Made a short, 2 minute video of how quick the gpu clock goes back to idle when using a browser. Only Chrome with one tab opened, and a terminal window is running, nothing else. Right at the beginning of the video, I scroll the page and the gpu clock/power consumption goes up and stays there for a ridiculously long time (~48 seconds!!!). After it’s back to idle, I scroll a bit again and this time it stays for ~46 seconds, great. “echo $__GL_ExperimentalPerfStrategy” returns 1 and the behavior is the same with any of the recent drivers.
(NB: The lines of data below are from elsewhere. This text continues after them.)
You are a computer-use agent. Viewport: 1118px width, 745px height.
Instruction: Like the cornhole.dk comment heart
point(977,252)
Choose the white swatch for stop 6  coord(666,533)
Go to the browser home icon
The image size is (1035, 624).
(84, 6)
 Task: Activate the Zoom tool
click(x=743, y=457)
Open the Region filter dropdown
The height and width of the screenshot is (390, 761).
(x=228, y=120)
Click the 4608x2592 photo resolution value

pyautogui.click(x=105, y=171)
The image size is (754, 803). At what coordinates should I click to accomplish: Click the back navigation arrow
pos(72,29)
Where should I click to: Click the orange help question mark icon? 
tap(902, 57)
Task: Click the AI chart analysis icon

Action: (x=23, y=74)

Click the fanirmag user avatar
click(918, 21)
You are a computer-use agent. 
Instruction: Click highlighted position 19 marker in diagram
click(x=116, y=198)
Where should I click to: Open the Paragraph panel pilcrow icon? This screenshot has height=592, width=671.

Link to the video: [url]https://streamable.com/ikhzx[/url]

Hi darkhorse / kokoko3k,

I reached out to you earlier regarding below queries but didn’t get any response. I matched your config setup from previous posts but not able to repro issue so far.

1 )If you have ever noticed ramp down in 14-15 secs while opening/closing glxgears application when there are no other applications running on your system (may be if you restart your system and test the results).
If not, please share nvidia bug report for system where you are facing the issue.

  1. please share kernel config file so that we can use the same to attempt for repro.
    So far I have been not able to repro issue, trying all possible options to get repro locally.

Hi amtris,
you asked me via private message on 07/04/2019:

And i answered you on 07/08/2019:

I hope my quote is answering your question.

My kernel config is the archlinux one:

config.gz (56.2 KB)

Hi kokoko3k,

Thanks for your reply, we are investigating for further improvements and will keep you updated on the same.

Hi darkhorse,

Please help us to provide information based on comment #129.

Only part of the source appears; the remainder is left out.